By virtue of their size and because Mr Ntsaluba is both a director of Goldplat
and a major shareholder of Amabubesi and Dartingo, both the share repurchases
by GPL of 22.33 per cent. of shares held by Amabubesi and Dartingo and the
subsequent issue by GPL of shares to Aurelian constituted related party
transactions under Rule 13 of the AIM Rules for Companies. The independent
directors, being the Goldplat board members with the exception of Mr Ntsaluba,
consider, having consulted with the Company's Nominated Adviser, Grant
Thornton UK LLP, that the terms of the transactions were fair and reasonable
insofar as Goldplat's shareholders are concerned.
6. Subsequent events
Share repurchase of minority shareholding in GPL
The directors decided after the period end, 20 July 2021, to increase the
Group's interest in GPL, its principal operating subsidiary, from 74 per cent.
to 90.63 per cent. through the buy-back by GPL of GPL shares from its minority
shareholders ("the Transaction").
GPL had two minority shareholders, Amabubesi Property Holdings Proprietary
Limited ("Amabubesi") and Dartingo Trading 161 Proprietary Limited
("Dartingo"), who respectively held an 11 per cent. and a 15 per cent.
interest in GPL. Following a notification received from the two minority
shareholders indicating their intention to dispose of their shareholdings, GPL
did agree to repurchase all of the Dartingo shareholding and 7.33 per cent. of
the shares held by Amabubesi for ZAR 89.3 million (approximately £4.5
million).
Amabubesi and Dartingo are companies connected with Goldplat's Non-Executive
Director, Mr Sango Ntsaluba. Subsequent to the Transaction, GPL issued to
Aurelian Capital Proprietary Limited ("Aurelian"), a company associated with
Mr Ntsaluba, shares amounting to 4.90 per cent. of GPL, at the same valuation
as the share repurchase, for ZAR 16 million (approximately £807,000) as
described further below.
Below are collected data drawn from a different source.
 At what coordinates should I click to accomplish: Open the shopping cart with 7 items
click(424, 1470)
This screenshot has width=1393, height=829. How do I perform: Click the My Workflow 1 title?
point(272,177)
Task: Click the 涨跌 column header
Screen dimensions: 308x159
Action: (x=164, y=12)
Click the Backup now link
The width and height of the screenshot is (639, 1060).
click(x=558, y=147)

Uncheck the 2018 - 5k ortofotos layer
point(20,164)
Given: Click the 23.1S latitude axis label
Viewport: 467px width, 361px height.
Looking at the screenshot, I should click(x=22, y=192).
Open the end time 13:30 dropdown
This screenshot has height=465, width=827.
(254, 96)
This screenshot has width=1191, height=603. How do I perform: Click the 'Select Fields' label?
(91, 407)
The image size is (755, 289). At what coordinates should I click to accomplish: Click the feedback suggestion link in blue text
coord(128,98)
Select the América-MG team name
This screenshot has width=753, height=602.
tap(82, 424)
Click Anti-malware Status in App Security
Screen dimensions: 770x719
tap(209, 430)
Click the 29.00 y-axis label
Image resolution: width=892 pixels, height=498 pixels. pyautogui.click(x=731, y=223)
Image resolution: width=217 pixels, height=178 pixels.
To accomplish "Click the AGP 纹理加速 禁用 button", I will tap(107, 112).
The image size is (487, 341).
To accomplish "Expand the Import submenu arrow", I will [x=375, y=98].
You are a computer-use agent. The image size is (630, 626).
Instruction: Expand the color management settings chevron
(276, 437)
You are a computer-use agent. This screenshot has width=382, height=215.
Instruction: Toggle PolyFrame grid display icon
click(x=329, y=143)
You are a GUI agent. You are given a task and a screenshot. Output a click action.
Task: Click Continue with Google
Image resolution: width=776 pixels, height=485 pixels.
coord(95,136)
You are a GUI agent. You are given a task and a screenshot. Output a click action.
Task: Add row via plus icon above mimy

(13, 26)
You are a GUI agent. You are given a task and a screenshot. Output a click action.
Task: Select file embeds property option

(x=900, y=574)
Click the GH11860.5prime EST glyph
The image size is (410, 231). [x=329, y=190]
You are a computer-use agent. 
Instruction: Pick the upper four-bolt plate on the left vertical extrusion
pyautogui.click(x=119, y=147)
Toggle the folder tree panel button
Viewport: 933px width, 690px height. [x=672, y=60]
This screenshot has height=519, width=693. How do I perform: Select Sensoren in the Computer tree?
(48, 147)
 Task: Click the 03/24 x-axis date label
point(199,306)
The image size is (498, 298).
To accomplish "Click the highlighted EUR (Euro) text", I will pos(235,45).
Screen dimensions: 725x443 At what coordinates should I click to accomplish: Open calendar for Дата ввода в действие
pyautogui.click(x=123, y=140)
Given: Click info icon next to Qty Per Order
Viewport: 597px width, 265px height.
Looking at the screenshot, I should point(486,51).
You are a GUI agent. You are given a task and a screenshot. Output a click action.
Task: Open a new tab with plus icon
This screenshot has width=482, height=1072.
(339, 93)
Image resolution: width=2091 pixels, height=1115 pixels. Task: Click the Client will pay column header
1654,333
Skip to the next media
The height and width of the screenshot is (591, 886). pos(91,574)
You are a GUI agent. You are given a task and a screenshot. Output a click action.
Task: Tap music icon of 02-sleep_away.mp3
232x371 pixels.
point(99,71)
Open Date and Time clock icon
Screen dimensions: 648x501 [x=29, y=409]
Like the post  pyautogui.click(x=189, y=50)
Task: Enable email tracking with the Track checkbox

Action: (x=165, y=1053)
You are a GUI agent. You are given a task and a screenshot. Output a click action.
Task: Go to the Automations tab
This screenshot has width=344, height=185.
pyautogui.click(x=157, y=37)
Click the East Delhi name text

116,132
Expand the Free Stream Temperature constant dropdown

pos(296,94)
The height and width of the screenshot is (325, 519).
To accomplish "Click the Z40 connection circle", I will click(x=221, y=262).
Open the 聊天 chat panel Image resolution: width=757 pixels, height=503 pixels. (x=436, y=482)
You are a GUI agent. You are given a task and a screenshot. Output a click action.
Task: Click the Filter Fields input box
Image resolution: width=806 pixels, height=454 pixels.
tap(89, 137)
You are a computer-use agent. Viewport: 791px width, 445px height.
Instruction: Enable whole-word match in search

As a result of the Transaction, Goldplat will own
90.63 per cent. of GPL and Mr Ntsaluba will own, directly and indirectly, 9.37
per cent. of GPL.
The consideration for the repurchased shares of ZAR 89.3 million
(approximately £4.5 million) was settled in two instalments. The net cost to
GPL of the Transaction was ZAR 73.4 million (approximately £3.7 million), and
Goldplat's share of the net cost of the Transaction to GPL was be 90.63 per
cent. , effectively resulting in its additional 16.63 per cent. interest in
GPL costing Goldplat ZAR 66.52 million (approximately £3.35 million).
The Transaction valued GPL at ZAR 400 million (approximately £20.2 million).
Funding Arrangements
The Transaction were financed in part through a South African Rand denominated
bank facility of ZAR 60 million (approximately £3.02 million) provided by
Nedbank, of which 50 per cent. was drawn within the 30 days and the remainder
in 90 days. The remainder of the consideration was settled through a set-off
against the existing Amabubesi vendor loan of ZAR 12.6 million (approximately
£635,000) outstanding to the Group with the balance paid in cash.
The principal on the bank facility is repayable monthly over 36 months. The
interest payable on the facility will be the South African Prime Rate plus
1.75 per cent. .
As a condition of the facility from Nedbank, the Group's facility with
Scipion, of £33,000, were settled in full and its securities over GPL will be
cancelled. Further to above, GPL did grant security over its debtors as well
as a negative pledge over its moveable and any immovable property and a
general notarial bond over all movable assets of GPL will be registered. The
Group entered into a limited suretyship for ZAR 60 million (approximately
£3.02 million), in favour of Nedbank.